In dem Bericht der Untersuchungskommission war die Leitung des Louvre-Museums mitverantwortlich für den spektakulären Diebstahl gemacht worden. „Es gibt eine Liste von Versäumnissen, die in anderen Ländern und
Einrichtungen längst zu Rücktritten geführt hätten“, sagte Kommissionschef Alexandre Portier.

Missstände im Louvre

Auch nach dem Diebstahl, bei dem vier Männer mit einfachen Mitteln französische Kronjuwelen im Materialwert von 88 Millionen Euro aus dem Louvre
gestohlen hatten, geriet das Museum erneut in die Schlagzeilen. Grund dafür waren mehrere Wasserschäden,
Streiks und ein Verdacht auf massiven Ticketbetrug, durch den dem Louvre
ein Schaden in Höhe von zehn Millionen Euro entstanden sein soll.

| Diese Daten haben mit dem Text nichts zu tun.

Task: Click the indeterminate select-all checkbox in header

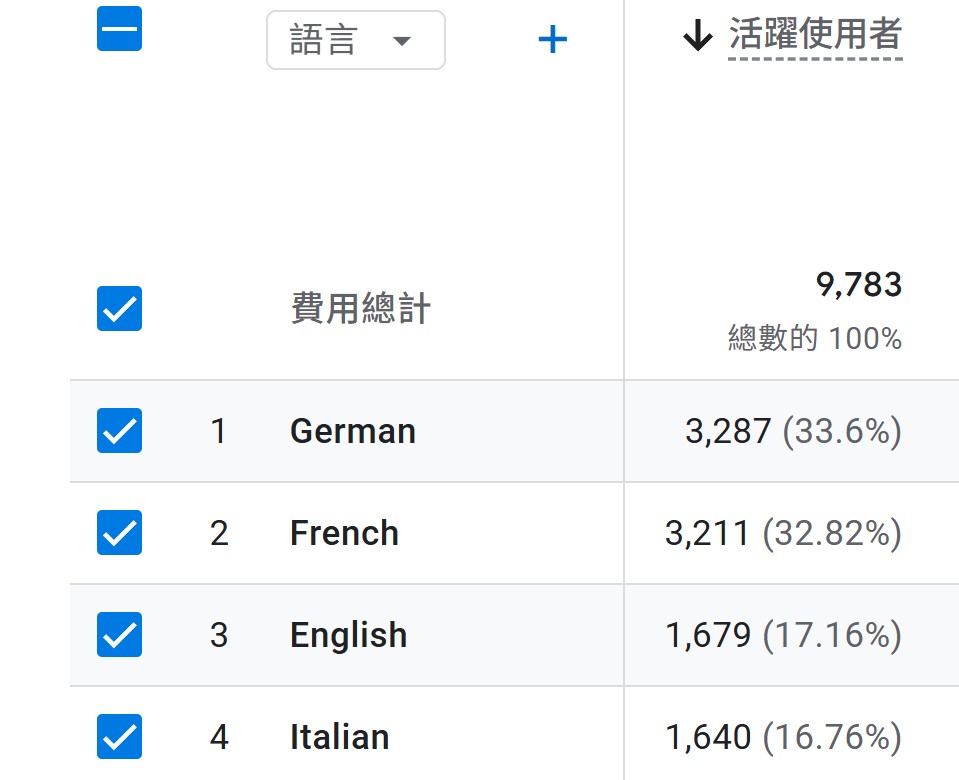Action: (x=119, y=29)
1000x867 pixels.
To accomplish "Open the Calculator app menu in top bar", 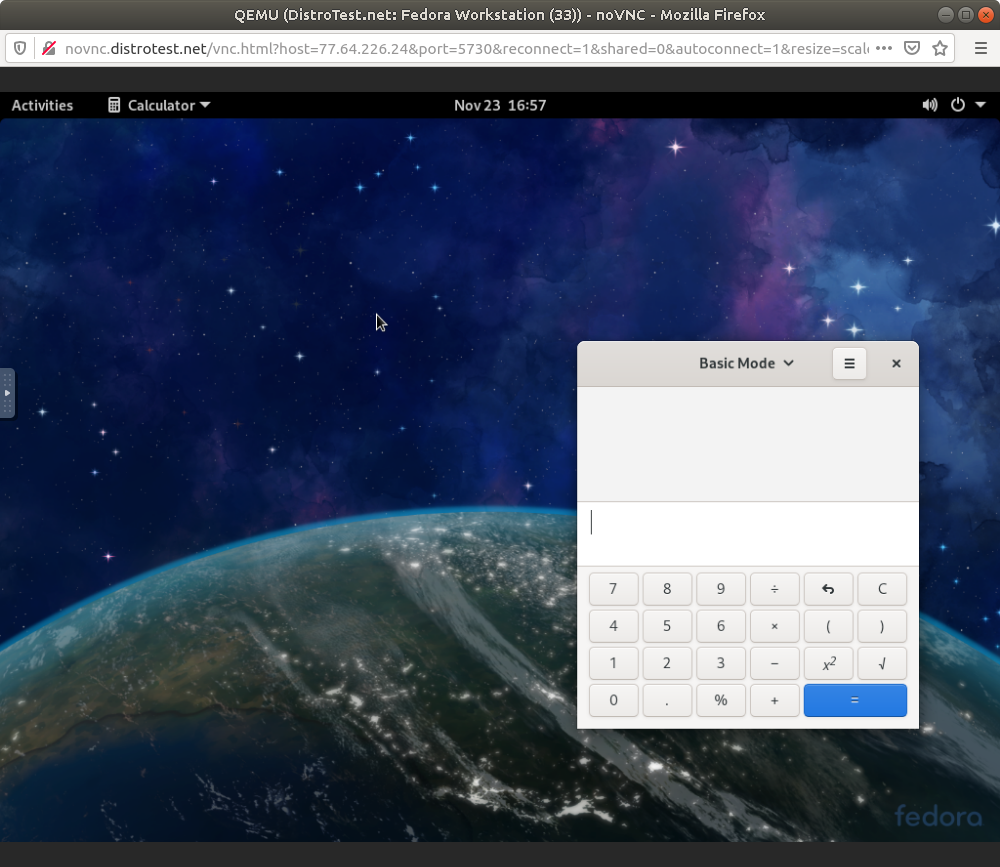I will 159,105.
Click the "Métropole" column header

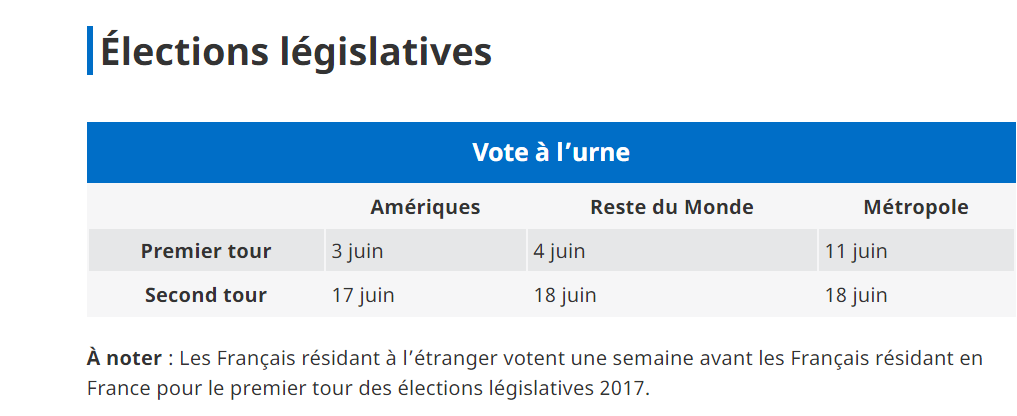[916, 207]
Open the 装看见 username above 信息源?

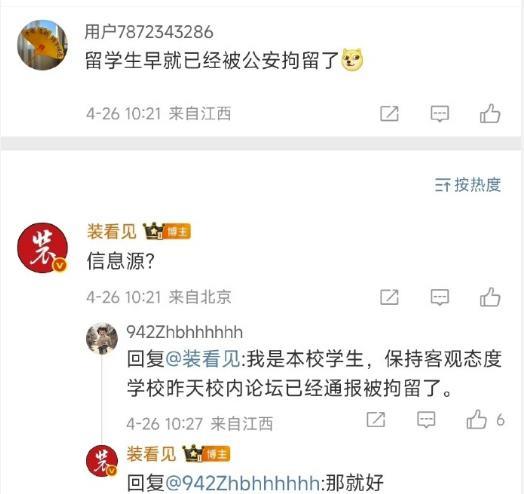tap(112, 232)
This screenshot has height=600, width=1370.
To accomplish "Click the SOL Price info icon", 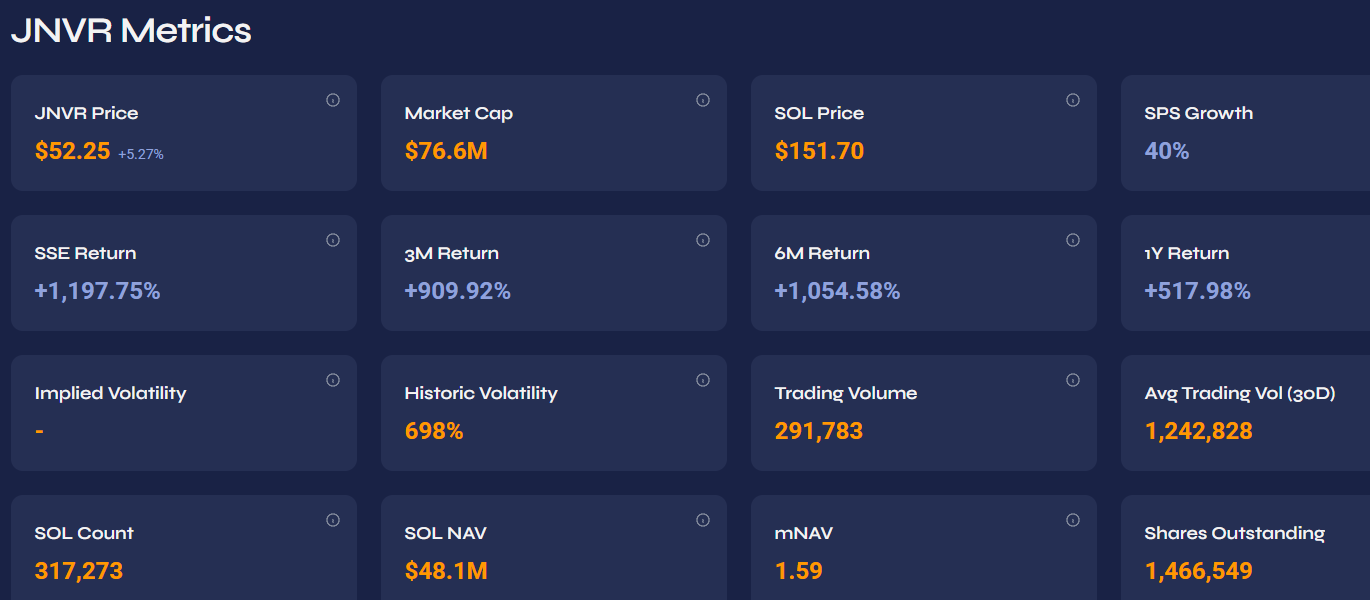I will (1073, 100).
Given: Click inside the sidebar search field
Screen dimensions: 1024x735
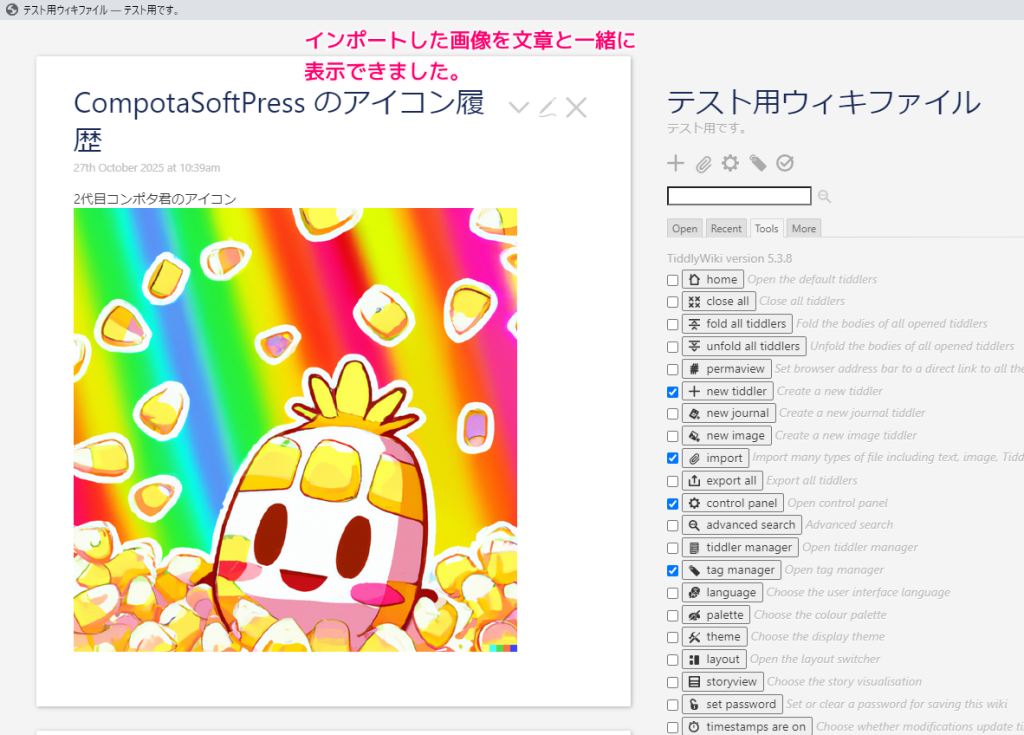Looking at the screenshot, I should (738, 195).
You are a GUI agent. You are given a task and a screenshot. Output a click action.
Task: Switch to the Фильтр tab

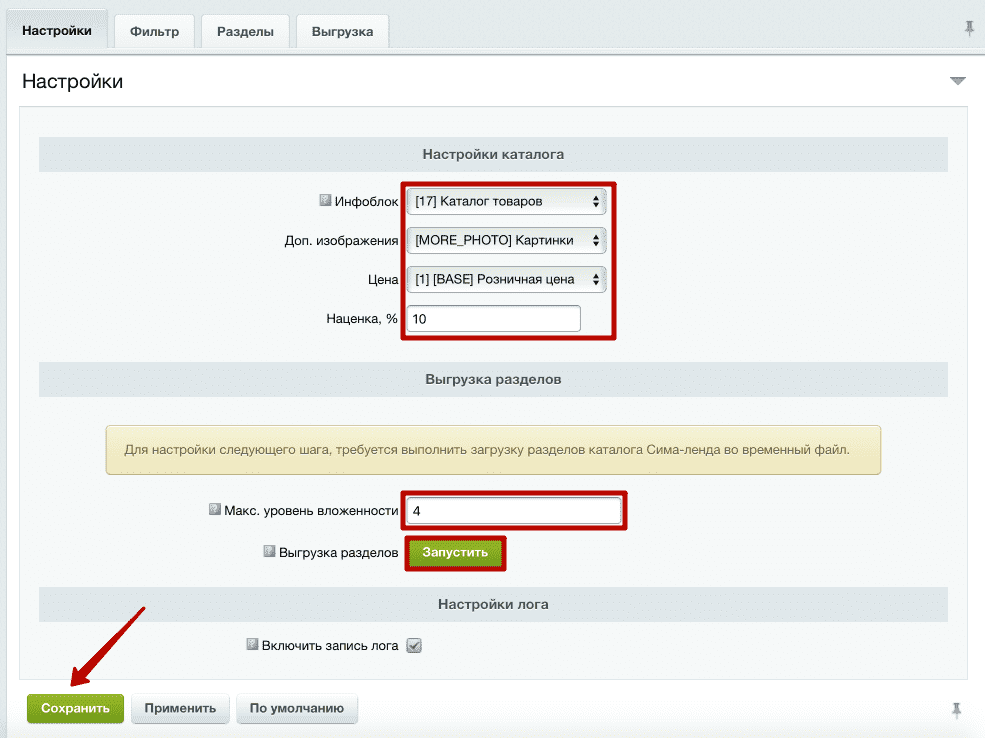point(154,32)

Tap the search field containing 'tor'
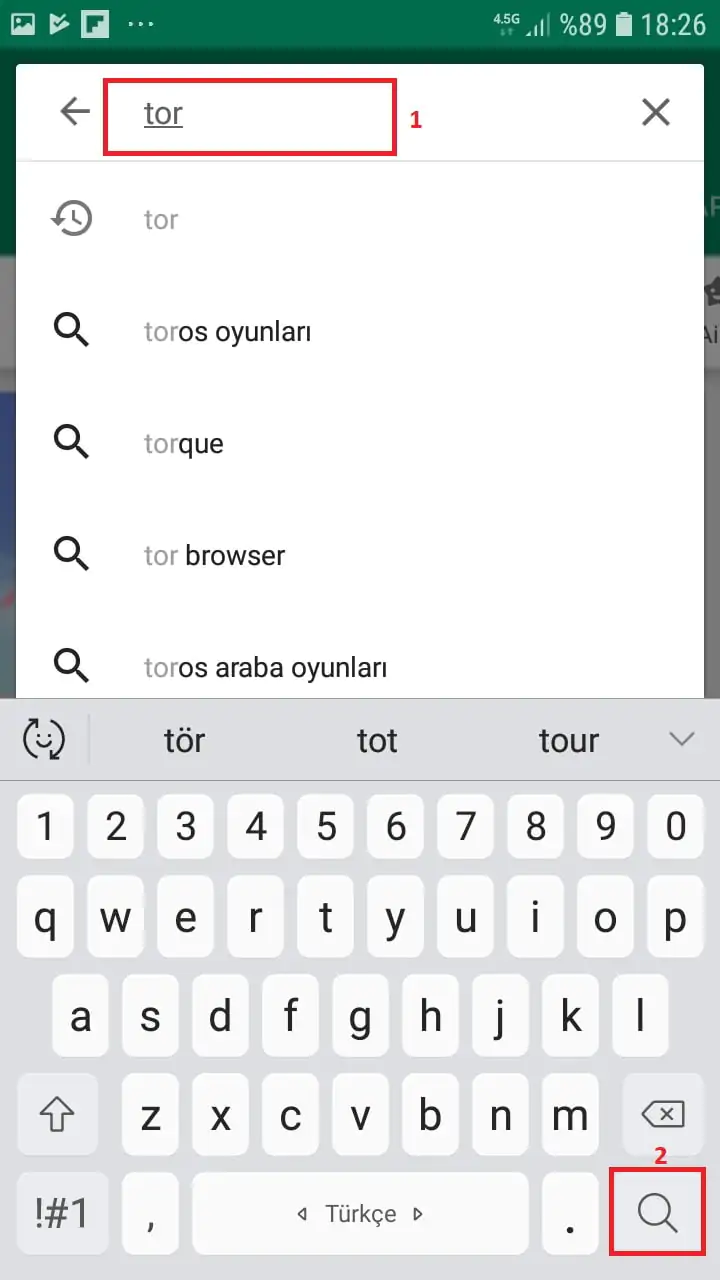250,114
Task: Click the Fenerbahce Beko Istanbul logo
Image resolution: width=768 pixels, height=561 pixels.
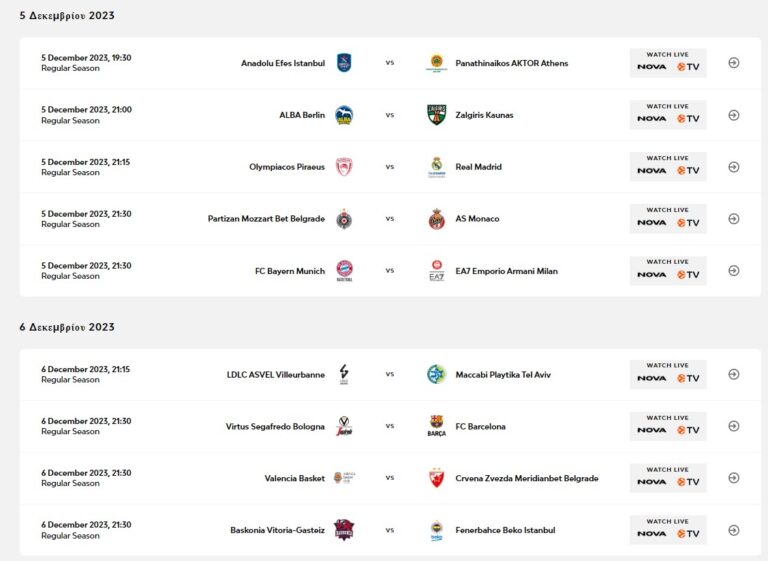Action: pyautogui.click(x=436, y=530)
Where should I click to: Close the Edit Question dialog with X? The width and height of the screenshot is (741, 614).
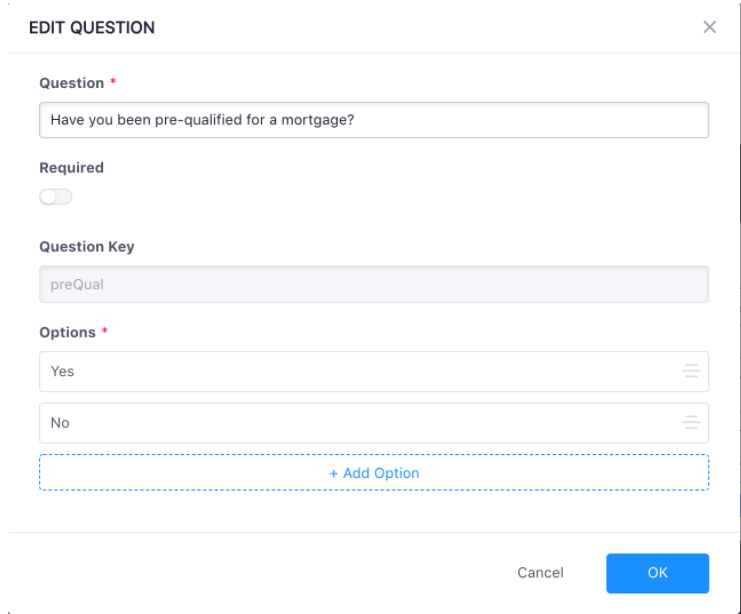709,27
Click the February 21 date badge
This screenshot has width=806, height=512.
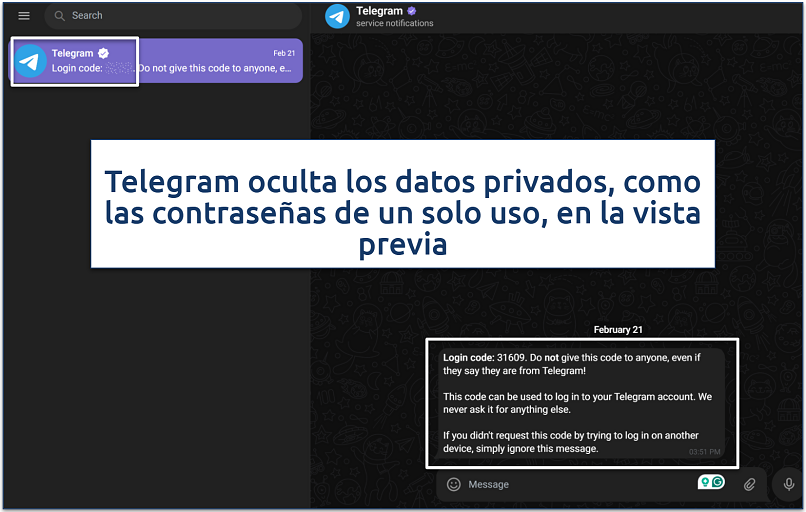pyautogui.click(x=618, y=329)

Die vielfach kritisierte Museumsdirektorin Laurence des Cars hatte direkt am Tag
nach dem Einbruch ihren Rücktritt angeboten, was Kulturministerin
Rachida Dati damals aber ablehnte. Macron nahm ihn nun jedoch an. Der Élysée bezeichnete den Schritt als einen „Akt der Verantwortung“.